# Exercise objective
Taking the line with "Screen dimensions: 1218x410" as the first and the line with "Task: Click ตอบกลับ" as the last, set down exactly every line in that range from the entries below, and no more.

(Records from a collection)
=-=-=
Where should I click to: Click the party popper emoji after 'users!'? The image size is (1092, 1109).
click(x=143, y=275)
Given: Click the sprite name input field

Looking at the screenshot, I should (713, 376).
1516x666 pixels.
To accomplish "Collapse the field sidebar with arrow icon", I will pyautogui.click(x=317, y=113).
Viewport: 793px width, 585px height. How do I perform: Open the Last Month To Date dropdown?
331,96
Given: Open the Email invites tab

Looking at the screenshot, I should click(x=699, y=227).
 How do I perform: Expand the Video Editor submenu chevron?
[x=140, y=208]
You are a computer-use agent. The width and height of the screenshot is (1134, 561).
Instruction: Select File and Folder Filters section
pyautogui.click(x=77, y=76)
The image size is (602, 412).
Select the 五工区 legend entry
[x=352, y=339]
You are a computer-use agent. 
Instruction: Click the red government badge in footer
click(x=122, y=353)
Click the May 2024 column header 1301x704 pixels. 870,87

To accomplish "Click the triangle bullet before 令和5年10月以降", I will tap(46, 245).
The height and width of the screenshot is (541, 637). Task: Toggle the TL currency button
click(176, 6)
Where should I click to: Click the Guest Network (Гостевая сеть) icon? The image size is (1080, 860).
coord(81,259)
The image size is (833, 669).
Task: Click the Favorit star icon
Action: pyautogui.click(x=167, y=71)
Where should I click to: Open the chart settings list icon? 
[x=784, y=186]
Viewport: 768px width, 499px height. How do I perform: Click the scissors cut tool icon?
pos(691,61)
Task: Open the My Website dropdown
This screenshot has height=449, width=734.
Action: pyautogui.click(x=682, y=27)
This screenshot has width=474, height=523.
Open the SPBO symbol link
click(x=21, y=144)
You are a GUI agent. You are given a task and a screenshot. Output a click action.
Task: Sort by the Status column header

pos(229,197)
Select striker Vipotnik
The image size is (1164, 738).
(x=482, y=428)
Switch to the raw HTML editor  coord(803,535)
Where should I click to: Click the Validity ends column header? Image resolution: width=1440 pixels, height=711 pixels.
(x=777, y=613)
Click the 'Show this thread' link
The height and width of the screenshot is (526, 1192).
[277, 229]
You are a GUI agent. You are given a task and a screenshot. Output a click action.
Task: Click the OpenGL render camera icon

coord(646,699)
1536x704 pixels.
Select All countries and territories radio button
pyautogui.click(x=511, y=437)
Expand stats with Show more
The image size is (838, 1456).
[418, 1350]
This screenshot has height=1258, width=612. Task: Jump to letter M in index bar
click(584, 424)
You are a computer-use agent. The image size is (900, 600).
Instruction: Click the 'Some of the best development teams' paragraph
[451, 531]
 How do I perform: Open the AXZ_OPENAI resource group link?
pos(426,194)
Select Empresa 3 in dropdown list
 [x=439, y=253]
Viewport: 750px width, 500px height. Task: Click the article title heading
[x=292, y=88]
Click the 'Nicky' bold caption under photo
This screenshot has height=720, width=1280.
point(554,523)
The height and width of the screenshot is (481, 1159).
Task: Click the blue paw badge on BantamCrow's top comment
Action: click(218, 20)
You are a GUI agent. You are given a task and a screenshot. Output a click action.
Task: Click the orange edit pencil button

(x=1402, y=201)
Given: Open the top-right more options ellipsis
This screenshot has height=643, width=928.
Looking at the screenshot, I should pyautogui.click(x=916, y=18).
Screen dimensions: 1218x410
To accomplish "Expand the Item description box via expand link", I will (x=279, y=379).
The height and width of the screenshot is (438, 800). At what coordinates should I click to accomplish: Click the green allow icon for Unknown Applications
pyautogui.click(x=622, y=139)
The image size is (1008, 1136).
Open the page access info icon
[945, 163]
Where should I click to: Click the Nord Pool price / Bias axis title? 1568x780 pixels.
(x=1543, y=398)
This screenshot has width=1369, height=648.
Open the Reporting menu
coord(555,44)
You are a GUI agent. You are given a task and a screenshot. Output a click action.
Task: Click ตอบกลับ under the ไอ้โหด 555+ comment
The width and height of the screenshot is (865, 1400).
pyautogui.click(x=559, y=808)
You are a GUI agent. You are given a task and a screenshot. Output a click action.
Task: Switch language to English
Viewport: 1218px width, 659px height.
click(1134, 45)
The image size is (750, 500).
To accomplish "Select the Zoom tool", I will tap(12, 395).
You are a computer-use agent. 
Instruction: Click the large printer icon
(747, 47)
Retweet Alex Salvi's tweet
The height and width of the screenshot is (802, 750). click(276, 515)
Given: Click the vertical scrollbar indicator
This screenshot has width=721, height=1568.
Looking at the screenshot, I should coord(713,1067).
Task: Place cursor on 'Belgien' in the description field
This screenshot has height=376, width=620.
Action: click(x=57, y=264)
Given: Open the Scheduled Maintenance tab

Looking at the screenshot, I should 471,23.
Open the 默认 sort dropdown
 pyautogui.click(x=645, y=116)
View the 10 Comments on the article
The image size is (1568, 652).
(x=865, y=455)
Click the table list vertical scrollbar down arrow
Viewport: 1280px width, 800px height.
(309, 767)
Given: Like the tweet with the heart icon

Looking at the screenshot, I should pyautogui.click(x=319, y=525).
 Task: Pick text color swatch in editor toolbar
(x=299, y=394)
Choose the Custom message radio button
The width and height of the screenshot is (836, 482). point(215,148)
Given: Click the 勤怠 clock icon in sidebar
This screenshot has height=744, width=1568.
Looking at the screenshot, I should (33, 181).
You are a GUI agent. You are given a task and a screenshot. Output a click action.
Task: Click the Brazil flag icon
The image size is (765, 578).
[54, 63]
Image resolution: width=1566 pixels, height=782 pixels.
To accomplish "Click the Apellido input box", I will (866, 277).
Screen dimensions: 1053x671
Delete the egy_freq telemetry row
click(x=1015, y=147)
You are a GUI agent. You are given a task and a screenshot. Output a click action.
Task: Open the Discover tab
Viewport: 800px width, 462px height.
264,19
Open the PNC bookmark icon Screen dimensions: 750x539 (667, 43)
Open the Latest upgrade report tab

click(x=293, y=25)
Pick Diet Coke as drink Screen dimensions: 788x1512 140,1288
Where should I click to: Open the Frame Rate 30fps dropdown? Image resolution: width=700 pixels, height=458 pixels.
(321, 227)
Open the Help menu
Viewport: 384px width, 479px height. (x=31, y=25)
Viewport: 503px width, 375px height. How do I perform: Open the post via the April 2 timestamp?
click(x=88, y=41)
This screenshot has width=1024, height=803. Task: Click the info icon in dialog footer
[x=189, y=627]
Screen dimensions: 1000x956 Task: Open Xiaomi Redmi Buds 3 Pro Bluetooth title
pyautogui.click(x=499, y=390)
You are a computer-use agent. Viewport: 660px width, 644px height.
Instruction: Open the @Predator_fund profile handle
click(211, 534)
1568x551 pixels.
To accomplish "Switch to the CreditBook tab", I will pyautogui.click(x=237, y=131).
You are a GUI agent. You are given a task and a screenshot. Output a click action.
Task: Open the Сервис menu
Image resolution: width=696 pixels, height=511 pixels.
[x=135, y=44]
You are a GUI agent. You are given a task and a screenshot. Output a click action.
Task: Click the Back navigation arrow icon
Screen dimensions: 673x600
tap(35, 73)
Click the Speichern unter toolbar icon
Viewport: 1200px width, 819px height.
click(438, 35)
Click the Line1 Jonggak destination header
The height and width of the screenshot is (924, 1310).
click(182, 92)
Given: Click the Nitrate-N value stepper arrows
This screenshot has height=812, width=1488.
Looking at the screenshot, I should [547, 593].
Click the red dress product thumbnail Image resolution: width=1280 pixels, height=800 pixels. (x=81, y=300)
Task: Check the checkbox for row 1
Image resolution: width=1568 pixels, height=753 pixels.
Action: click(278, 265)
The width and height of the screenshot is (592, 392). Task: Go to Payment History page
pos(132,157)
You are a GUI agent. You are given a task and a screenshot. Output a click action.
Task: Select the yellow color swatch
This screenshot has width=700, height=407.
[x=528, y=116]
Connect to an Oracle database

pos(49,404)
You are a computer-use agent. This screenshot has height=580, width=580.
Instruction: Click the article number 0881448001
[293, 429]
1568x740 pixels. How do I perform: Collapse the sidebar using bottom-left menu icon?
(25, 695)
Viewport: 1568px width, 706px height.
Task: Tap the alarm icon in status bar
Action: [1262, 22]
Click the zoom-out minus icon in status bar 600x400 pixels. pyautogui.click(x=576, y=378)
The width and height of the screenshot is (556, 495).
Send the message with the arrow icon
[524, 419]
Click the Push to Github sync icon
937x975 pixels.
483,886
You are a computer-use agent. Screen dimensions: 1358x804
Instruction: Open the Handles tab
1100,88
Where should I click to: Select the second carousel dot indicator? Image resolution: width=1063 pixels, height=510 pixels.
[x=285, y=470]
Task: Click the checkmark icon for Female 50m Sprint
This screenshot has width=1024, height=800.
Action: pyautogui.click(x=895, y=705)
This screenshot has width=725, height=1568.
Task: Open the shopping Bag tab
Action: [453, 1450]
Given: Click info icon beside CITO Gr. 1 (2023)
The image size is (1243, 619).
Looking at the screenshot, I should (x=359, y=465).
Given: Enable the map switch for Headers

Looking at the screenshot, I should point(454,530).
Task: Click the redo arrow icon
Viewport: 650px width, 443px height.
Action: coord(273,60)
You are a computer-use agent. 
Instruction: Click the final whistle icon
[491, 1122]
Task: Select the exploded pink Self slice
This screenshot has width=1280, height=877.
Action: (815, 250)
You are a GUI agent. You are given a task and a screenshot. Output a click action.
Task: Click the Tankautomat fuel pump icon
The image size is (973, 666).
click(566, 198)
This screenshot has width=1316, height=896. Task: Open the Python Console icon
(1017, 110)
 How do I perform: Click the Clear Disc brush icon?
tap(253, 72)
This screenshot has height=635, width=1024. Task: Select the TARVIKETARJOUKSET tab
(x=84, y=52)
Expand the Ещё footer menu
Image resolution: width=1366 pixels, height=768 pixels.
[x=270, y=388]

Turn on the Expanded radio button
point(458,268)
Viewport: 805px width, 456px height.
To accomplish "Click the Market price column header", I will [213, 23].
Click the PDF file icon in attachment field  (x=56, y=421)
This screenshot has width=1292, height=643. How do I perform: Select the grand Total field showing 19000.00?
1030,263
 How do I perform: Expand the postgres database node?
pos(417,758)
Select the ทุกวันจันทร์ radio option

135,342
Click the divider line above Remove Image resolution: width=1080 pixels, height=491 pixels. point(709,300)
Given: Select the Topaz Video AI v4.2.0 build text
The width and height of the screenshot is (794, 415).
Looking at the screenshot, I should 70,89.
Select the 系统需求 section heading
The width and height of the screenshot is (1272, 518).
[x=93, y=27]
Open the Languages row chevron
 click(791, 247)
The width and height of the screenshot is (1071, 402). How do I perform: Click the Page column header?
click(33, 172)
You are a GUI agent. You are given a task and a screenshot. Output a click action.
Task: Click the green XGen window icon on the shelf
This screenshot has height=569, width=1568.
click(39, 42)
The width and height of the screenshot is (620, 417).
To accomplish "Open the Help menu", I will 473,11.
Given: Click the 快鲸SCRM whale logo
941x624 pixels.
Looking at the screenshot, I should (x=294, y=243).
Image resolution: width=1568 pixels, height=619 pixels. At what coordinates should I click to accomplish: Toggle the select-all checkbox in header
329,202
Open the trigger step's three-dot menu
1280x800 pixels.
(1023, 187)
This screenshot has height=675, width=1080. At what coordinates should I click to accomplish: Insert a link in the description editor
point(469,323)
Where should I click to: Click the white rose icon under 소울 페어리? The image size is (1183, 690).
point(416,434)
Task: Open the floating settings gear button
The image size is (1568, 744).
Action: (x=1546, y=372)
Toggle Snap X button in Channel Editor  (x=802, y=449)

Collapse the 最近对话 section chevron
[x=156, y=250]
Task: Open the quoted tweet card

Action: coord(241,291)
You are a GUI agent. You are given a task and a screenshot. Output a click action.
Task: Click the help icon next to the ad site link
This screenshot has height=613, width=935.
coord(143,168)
=-=-=
# Reply to the exercise
Screen dimensions: 1218x410
To accomplish "Expand the Item description box via expand link", I will (x=279, y=379).
The height and width of the screenshot is (438, 800). At what coordinates should I click to accomplish: Click the green allow icon for Unknown Applications
pyautogui.click(x=622, y=139)
The image size is (1008, 1136).
Open the page access info icon
[945, 163]
Where should I click to: Click the Nord Pool price / Bias axis title? 1568x780 pixels.
(x=1543, y=398)
This screenshot has width=1369, height=648.
Open the Reporting menu
coord(555,44)
You are a GUI agent. You are given a task and a screenshot. Output a click action.
Task: Click ตอบกลับ under the ไอ้โหด 555+ comment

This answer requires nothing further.